_Exercise directions_. All of the records listed below should be retyped exactly.

++++++++++++++++++++

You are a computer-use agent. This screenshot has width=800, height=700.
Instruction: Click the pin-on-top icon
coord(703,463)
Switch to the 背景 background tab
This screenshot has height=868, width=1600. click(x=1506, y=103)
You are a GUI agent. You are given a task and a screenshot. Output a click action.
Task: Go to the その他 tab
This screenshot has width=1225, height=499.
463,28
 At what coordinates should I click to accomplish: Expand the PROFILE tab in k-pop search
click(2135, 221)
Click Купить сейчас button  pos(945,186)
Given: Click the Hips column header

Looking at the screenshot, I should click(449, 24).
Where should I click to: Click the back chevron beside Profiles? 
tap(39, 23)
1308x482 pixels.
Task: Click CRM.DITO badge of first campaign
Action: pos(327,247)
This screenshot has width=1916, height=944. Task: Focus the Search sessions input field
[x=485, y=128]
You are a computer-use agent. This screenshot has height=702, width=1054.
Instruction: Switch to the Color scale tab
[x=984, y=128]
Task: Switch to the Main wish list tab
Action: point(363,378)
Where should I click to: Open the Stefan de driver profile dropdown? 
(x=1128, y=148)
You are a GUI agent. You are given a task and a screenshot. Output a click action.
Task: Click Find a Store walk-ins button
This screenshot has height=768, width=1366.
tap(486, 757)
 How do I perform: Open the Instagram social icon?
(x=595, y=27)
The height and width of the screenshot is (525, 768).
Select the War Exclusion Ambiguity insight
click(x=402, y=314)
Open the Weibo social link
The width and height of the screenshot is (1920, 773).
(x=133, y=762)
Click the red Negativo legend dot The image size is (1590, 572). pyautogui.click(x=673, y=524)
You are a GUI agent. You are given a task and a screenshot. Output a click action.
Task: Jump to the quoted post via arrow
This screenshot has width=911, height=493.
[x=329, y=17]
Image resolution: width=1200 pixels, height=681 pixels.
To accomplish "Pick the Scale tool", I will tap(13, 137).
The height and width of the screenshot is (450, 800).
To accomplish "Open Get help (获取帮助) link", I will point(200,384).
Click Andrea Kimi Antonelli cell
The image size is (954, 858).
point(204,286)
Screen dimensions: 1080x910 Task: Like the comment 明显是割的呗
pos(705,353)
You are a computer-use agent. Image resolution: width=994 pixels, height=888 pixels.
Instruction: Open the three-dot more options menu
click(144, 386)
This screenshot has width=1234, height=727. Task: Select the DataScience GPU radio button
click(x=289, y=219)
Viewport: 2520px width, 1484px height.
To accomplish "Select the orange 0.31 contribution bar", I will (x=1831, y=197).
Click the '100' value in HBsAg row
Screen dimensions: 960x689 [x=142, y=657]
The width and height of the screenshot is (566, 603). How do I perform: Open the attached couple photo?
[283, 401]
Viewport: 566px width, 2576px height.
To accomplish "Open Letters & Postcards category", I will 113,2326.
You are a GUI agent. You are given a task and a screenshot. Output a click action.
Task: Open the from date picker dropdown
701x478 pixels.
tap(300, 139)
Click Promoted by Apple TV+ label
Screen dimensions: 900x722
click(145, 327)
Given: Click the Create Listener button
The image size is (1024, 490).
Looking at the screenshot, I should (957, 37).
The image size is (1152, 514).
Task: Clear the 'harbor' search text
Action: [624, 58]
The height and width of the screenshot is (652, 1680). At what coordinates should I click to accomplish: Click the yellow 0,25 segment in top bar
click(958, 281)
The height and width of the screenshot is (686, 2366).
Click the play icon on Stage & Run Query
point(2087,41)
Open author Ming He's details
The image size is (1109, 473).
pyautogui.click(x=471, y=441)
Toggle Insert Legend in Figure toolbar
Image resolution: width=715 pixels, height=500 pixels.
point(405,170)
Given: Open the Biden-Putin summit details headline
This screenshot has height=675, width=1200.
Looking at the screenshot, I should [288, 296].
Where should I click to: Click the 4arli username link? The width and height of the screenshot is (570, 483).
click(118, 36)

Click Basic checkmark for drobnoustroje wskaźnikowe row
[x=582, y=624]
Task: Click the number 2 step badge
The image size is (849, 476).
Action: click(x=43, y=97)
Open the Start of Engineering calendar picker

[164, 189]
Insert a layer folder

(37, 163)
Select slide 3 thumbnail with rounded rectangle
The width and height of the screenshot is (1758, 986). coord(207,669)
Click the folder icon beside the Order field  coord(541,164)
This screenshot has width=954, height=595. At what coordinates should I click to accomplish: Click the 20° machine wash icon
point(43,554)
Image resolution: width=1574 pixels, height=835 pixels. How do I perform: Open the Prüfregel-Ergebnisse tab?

++++++++++++++++++++

_Exercise solution_.
You are a computer-use agent. This screenshot has width=800, height=700.
Instruction: Click the pin-on-top icon
coord(703,463)
Switch to the 背景 background tab
This screenshot has height=868, width=1600. click(x=1506, y=103)
You are a GUI agent. You are given a task and a screenshot. Output a click action.
Task: Go to the その他 tab
This screenshot has width=1225, height=499.
463,28
 At what coordinates should I click to accomplish: Expand the PROFILE tab in k-pop search
click(2135, 221)
Click Купить сейчас button  pos(945,186)
Given: Click the Hips column header

Looking at the screenshot, I should click(449, 24).
Where should I click to: Click the back chevron beside Profiles? 
tap(39, 23)
1308x482 pixels.
Task: Click CRM.DITO badge of first campaign
Action: pos(327,247)
This screenshot has width=1916, height=944. Task: Focus the Search sessions input field
[x=485, y=128]
You are a computer-use agent. This screenshot has height=702, width=1054.
Instruction: Switch to the Color scale tab
[x=984, y=128]
Task: Switch to the Main wish list tab
Action: point(363,378)
Where should I click to: Open the Stefan de driver profile dropdown? 
(x=1128, y=148)
You are a GUI agent. You are given a task and a screenshot. Output a click action.
Task: Click Find a Store walk-ins button
This screenshot has height=768, width=1366.
tap(486, 757)
 How do I perform: Open the Instagram social icon?
(x=595, y=27)
The height and width of the screenshot is (525, 768).
Select the War Exclusion Ambiguity insight
click(x=402, y=314)
Open the Weibo social link
The width and height of the screenshot is (1920, 773).
(x=133, y=762)
Click the red Negativo legend dot The image size is (1590, 572). pyautogui.click(x=673, y=524)
You are a GUI agent. You are given a task and a screenshot. Output a click action.
Task: Jump to the quoted post via arrow
This screenshot has width=911, height=493.
[x=329, y=17]
Image resolution: width=1200 pixels, height=681 pixels.
To accomplish "Pick the Scale tool", I will tap(13, 137).
The height and width of the screenshot is (450, 800).
To accomplish "Open Get help (获取帮助) link", I will point(200,384).
Click Andrea Kimi Antonelli cell
The image size is (954, 858).
point(204,286)
Screen dimensions: 1080x910 Task: Like the comment 明显是割的呗
pos(705,353)
You are a computer-use agent. Image resolution: width=994 pixels, height=888 pixels.
Instruction: Open the three-dot more options menu
click(144, 386)
This screenshot has width=1234, height=727. Task: Select the DataScience GPU radio button
click(x=289, y=219)
Viewport: 2520px width, 1484px height.
To accomplish "Select the orange 0.31 contribution bar", I will (x=1831, y=197).
Click the '100' value in HBsAg row
Screen dimensions: 960x689 [x=142, y=657]
The width and height of the screenshot is (566, 603). How do I perform: Open the attached couple photo?
[283, 401]
Viewport: 566px width, 2576px height.
To accomplish "Open Letters & Postcards category", I will 113,2326.
You are a GUI agent. You are given a task and a screenshot. Output a click action.
Task: Open the from date picker dropdown
701x478 pixels.
tap(300, 139)
Click Promoted by Apple TV+ label
Screen dimensions: 900x722
click(145, 327)
Given: Click the Create Listener button
The image size is (1024, 490).
Looking at the screenshot, I should (957, 37).
The image size is (1152, 514).
Task: Clear the 'harbor' search text
Action: [624, 58]
The height and width of the screenshot is (652, 1680). At what coordinates should I click to accomplish: Click the yellow 0,25 segment in top bar
click(958, 281)
The height and width of the screenshot is (686, 2366).
Click the play icon on Stage & Run Query
point(2087,41)
Open author Ming He's details
The image size is (1109, 473).
pyautogui.click(x=471, y=441)
Toggle Insert Legend in Figure toolbar
Image resolution: width=715 pixels, height=500 pixels.
point(405,170)
Given: Open the Biden-Putin summit details headline
This screenshot has height=675, width=1200.
Looking at the screenshot, I should [288, 296].
Where should I click to: Click the 4arli username link? The width and height of the screenshot is (570, 483).
click(118, 36)

Click Basic checkmark for drobnoustroje wskaźnikowe row
[x=582, y=624]
Task: Click the number 2 step badge
The image size is (849, 476).
Action: click(x=43, y=97)
Open the Start of Engineering calendar picker

[164, 189]
Insert a layer folder

(37, 163)
Select slide 3 thumbnail with rounded rectangle
The width and height of the screenshot is (1758, 986). coord(207,669)
Click the folder icon beside the Order field  coord(541,164)
This screenshot has width=954, height=595. At what coordinates should I click to accomplish: Click the 20° machine wash icon
point(43,554)
Image resolution: width=1574 pixels, height=835 pixels. How do I perform: Open the Prüfregel-Ergebnisse tab?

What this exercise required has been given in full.